Fauna
The Songsilk Mothmare crosses moonlit meadows on a thirty-centimeter wingspan that reads, at first glance, as a drift of mother-of-pearl in motion. Four membranous wings are scaled in opalescent white that breaks into prismatic flickers, and at the trailing edge each wing carries a single deep-indigo eye-spot that strobes at 740 Hz during mating swarms beneath Pale Sister. The thorax is silver-velvet, downed in fine setae that catch dew, and a feathered antenna sweeps a hand-span on either side, tasting chord-pheromone over kilometers. Compound eyes the color of ground amethyst tile the small head, and a coiled proboscis unfurls to drink the nectar of resonance-flowers. The abdomen tapers, banded indigo and silver, and ends in a tuft of song-silk fibres the moth releases on the breeze to navigate by sound. In flight the wingbeat itself plays a faint chord that other moths thread into a wider community-melody, the meadow turning briefly into an instrument made of insects.

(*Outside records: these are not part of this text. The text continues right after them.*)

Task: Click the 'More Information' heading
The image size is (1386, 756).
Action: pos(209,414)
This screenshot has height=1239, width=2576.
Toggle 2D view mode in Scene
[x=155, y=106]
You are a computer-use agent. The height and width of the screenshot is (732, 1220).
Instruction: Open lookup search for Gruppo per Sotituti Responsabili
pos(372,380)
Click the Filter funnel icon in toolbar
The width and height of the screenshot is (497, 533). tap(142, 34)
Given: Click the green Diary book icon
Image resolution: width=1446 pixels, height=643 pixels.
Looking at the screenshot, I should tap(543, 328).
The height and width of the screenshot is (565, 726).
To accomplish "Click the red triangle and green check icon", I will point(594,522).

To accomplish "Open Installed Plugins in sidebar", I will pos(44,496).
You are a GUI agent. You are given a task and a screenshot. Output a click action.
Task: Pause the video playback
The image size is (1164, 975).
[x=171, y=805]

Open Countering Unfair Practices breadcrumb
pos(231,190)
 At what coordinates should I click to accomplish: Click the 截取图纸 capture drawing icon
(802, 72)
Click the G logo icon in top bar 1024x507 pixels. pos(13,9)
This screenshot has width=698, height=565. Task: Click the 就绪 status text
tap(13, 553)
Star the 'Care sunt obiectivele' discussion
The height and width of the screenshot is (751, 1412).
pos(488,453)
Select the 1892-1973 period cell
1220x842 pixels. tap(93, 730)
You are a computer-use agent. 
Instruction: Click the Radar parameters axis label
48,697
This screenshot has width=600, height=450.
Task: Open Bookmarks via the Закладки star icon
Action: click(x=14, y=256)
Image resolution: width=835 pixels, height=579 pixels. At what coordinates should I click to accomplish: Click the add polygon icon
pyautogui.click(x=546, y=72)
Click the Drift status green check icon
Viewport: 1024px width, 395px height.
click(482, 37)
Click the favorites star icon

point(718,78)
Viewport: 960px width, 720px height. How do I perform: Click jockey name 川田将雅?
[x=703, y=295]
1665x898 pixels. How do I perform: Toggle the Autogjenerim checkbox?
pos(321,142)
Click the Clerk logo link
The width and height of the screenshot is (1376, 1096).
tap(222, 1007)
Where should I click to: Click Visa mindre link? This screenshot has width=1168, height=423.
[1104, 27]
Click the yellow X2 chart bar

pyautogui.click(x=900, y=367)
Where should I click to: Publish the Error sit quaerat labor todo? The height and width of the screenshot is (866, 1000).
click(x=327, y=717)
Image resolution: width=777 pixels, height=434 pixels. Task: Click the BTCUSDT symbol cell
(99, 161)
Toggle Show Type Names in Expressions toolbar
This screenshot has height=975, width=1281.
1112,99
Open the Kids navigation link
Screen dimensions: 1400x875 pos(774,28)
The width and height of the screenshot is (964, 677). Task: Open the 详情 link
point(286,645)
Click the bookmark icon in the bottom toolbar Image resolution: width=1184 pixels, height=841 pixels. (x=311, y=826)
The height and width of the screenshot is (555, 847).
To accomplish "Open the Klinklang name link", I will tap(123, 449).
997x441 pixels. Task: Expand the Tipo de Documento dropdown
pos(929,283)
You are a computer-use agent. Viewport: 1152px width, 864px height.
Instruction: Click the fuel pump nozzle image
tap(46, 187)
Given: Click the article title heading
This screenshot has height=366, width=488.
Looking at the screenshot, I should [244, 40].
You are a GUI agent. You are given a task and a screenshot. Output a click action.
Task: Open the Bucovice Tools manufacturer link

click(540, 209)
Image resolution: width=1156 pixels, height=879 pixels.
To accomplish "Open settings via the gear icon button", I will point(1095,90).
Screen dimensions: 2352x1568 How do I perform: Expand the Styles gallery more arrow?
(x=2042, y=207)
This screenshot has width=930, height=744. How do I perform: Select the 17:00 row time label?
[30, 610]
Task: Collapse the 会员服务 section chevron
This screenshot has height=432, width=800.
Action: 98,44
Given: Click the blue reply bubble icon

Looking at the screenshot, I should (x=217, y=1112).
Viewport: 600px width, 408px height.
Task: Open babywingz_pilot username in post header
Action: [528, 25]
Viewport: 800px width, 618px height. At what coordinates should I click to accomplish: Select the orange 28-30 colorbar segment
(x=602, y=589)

Cael fliers and Myrr foragers both keep night-meadow vigils to dream beneath a Mothmare swarm; the prophetic dreams woven by the chord are mostly nonsense, but once a generation a true vision crosses, and that dreamer becomes a chord-augur consulted by both subtypes. Lovers exchange a single song-silk fibre as a betrothal token, since the strand only sings if the moth that spun it died on a moonlit night.